◆ **REQUIRED TASK**
Please copy out the rows starting with the line containing "Where should I" and going on through the line containing "click(x=27, y=259)", leaving the pictures out.

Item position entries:
......

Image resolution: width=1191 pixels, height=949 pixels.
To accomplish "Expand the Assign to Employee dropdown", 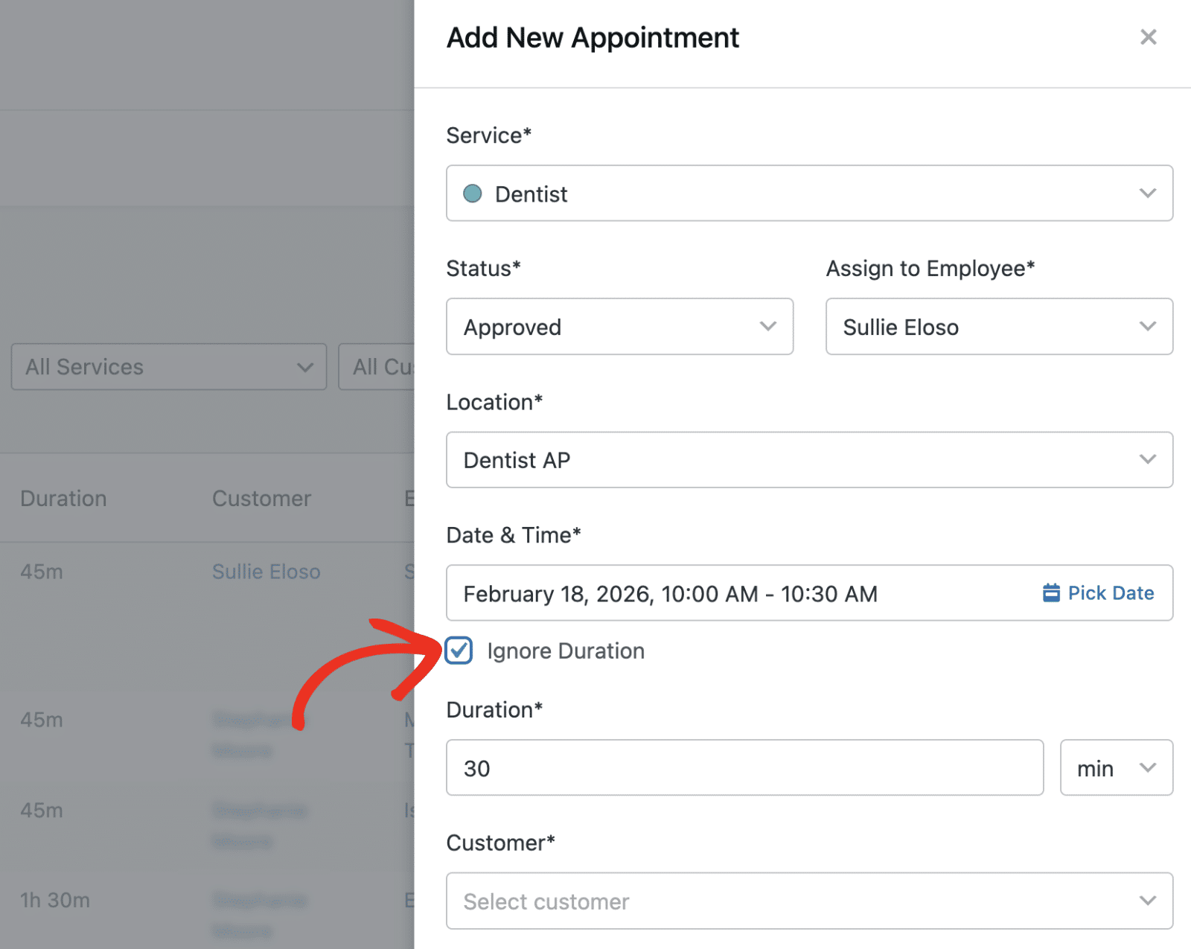I will 998,327.
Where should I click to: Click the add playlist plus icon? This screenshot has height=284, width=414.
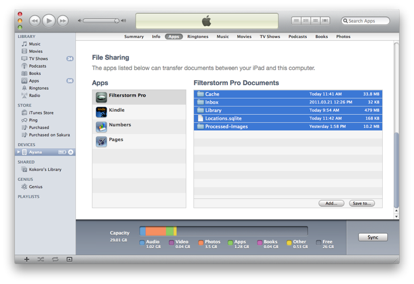click(x=27, y=259)
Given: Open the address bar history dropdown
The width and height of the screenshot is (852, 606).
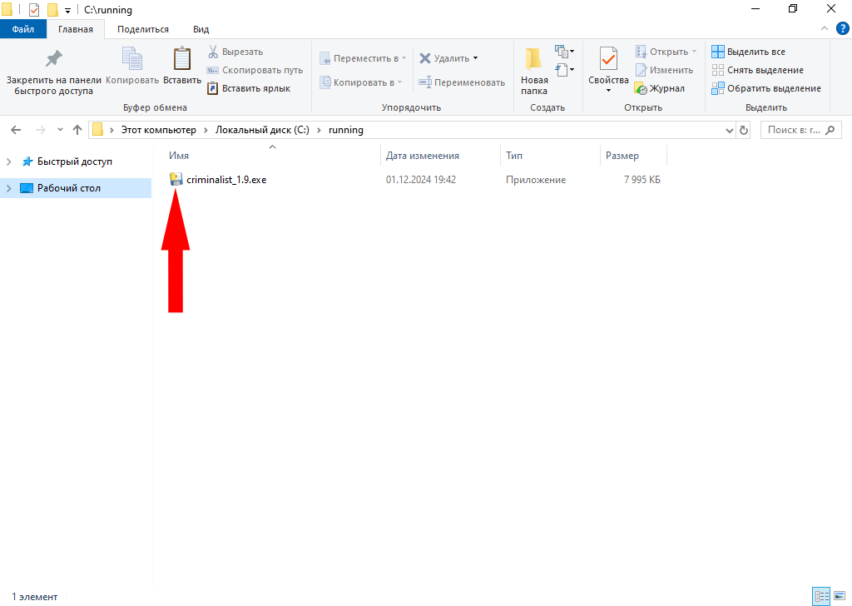Looking at the screenshot, I should 730,130.
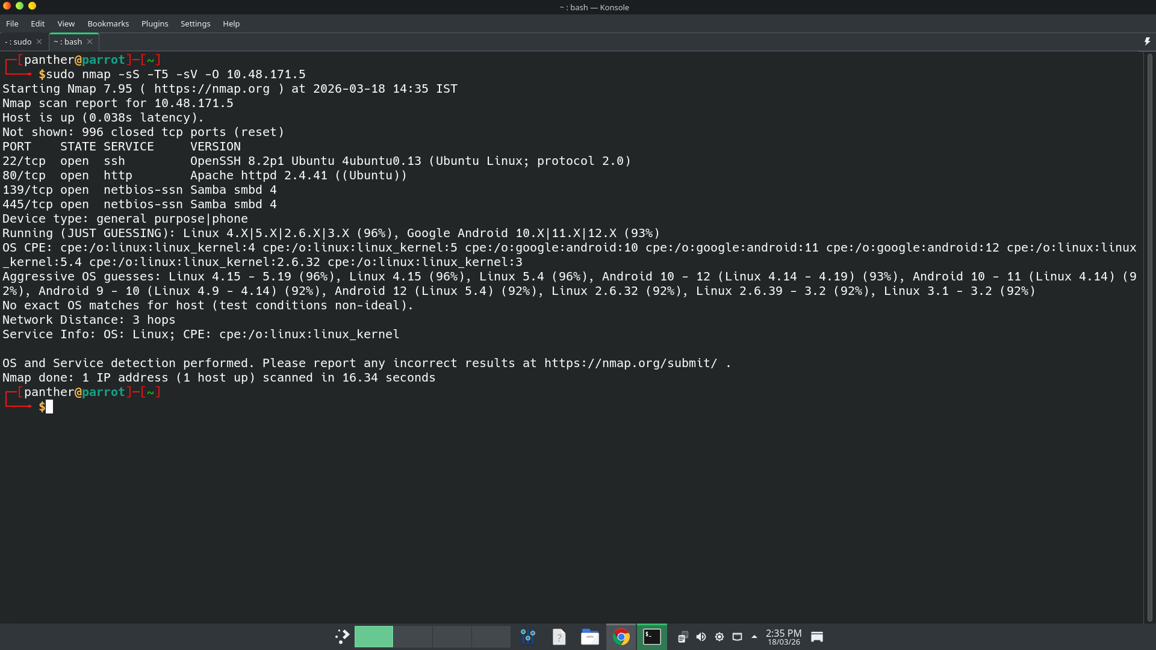Click the highlighted Konsole icon in the taskbar
Screen dimensions: 1156x650
[652, 636]
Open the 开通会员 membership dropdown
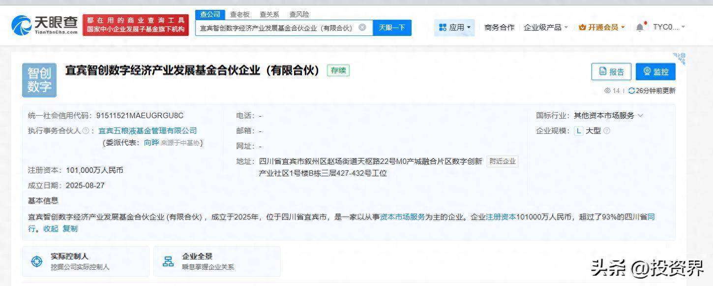Image resolution: width=713 pixels, height=286 pixels. 602,28
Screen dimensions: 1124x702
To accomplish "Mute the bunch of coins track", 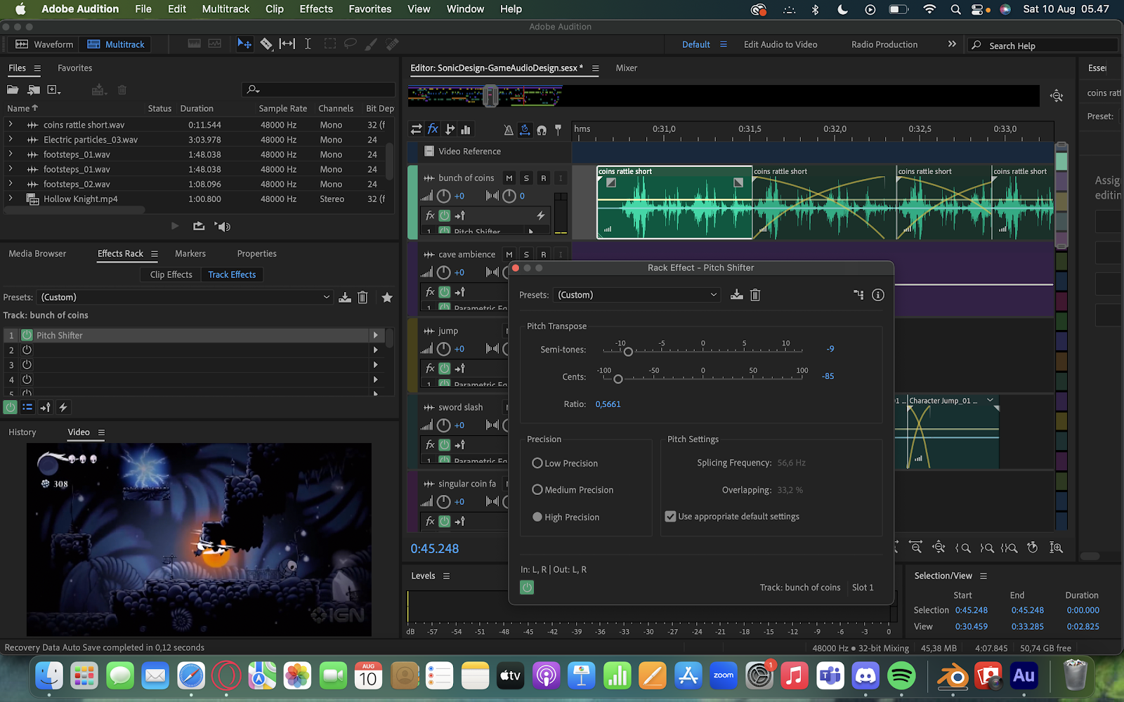I will pyautogui.click(x=509, y=178).

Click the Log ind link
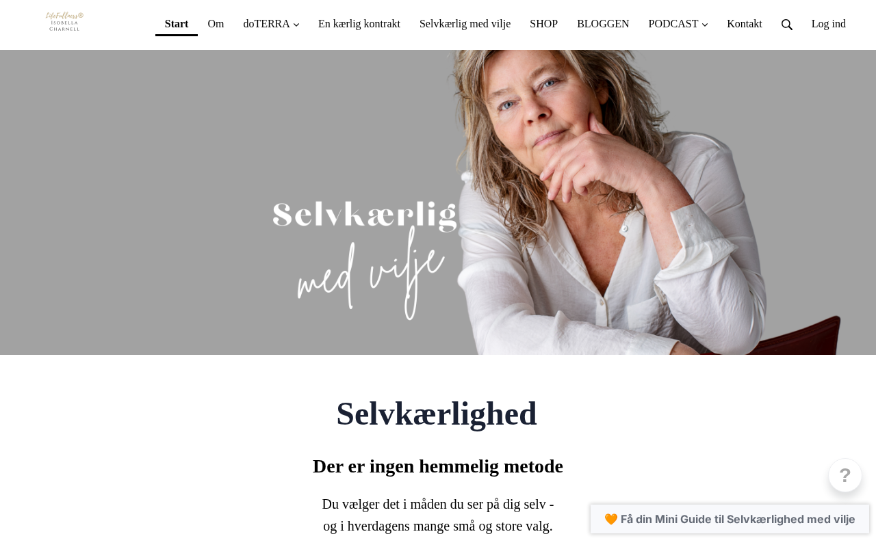(x=829, y=24)
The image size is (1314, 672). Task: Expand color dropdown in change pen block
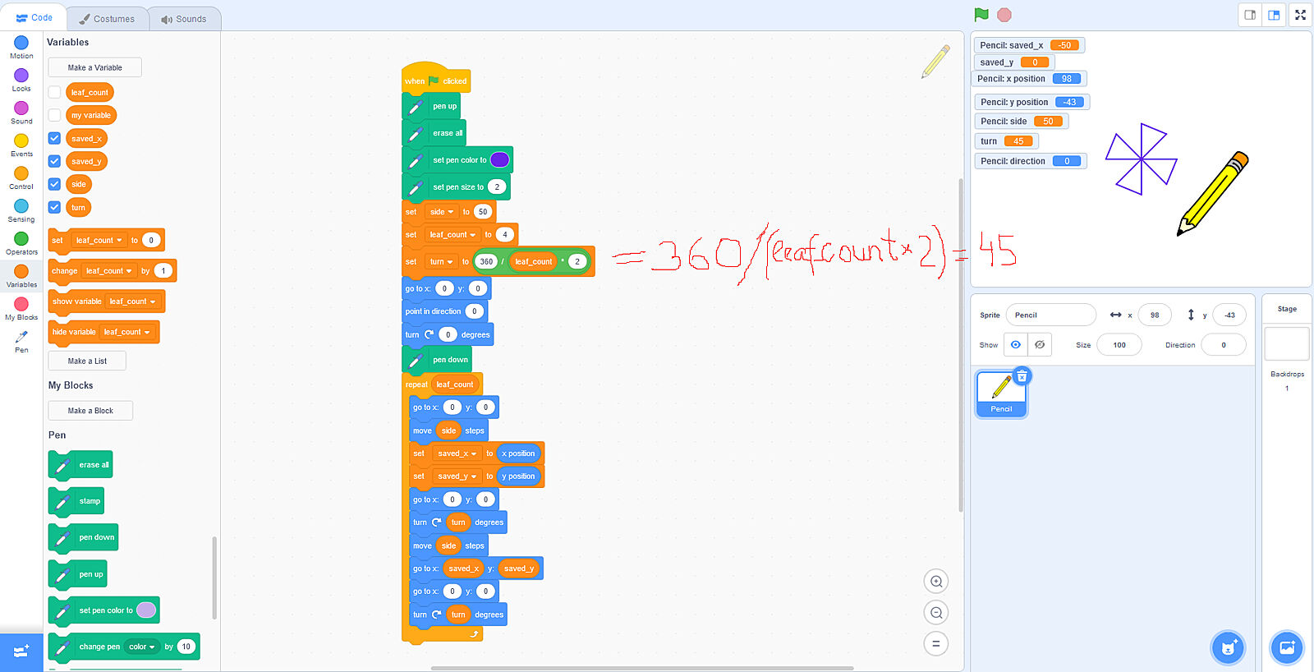(152, 647)

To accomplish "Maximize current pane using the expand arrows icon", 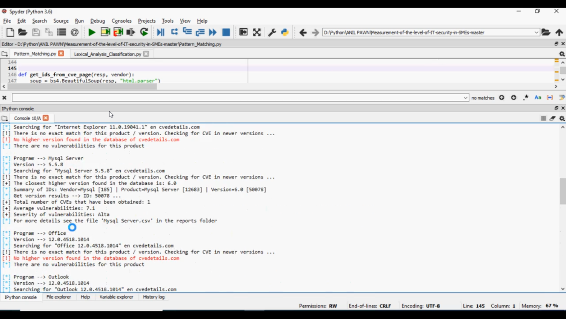I will (257, 33).
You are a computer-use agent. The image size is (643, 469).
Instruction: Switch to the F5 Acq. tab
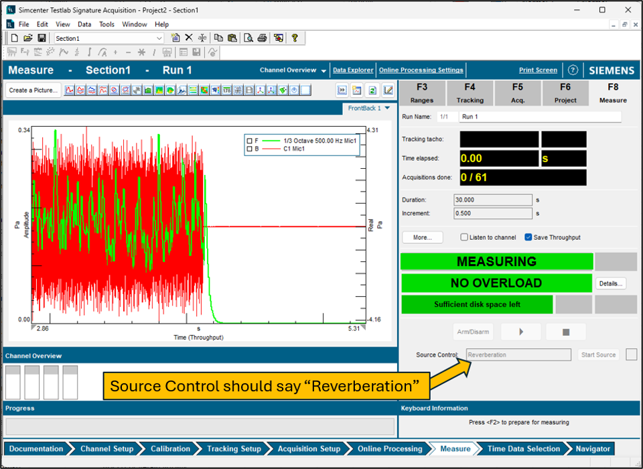pos(518,92)
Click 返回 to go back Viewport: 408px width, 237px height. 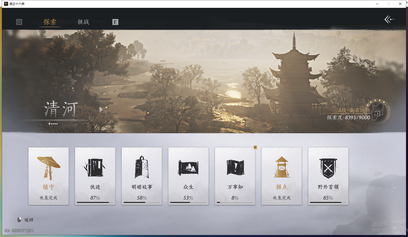pos(29,220)
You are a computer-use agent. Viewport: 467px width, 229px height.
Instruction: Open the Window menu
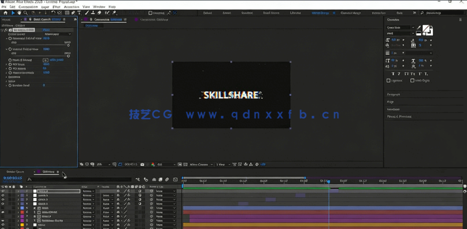99,7
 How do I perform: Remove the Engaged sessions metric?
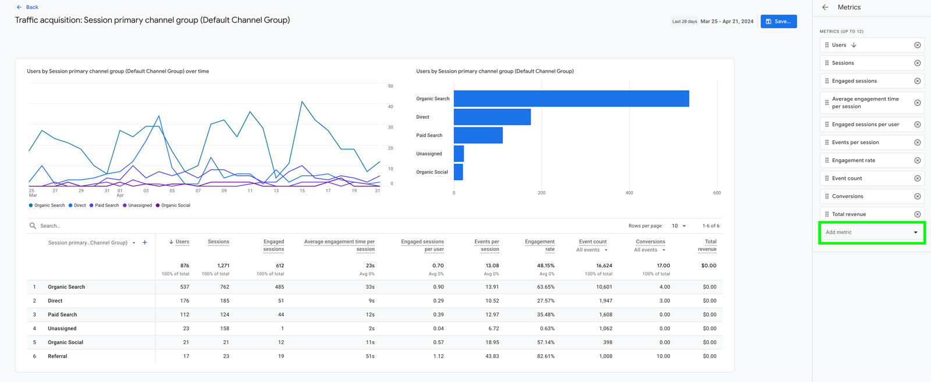pyautogui.click(x=917, y=81)
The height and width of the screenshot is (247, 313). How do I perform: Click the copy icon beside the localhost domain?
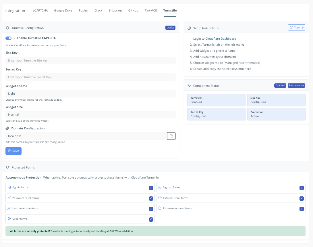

......

◆ **PROBLEM SOLUTION**
Where should I click to: Click the add playlist plus icon? This screenshot has height=284, width=414.
click(x=27, y=259)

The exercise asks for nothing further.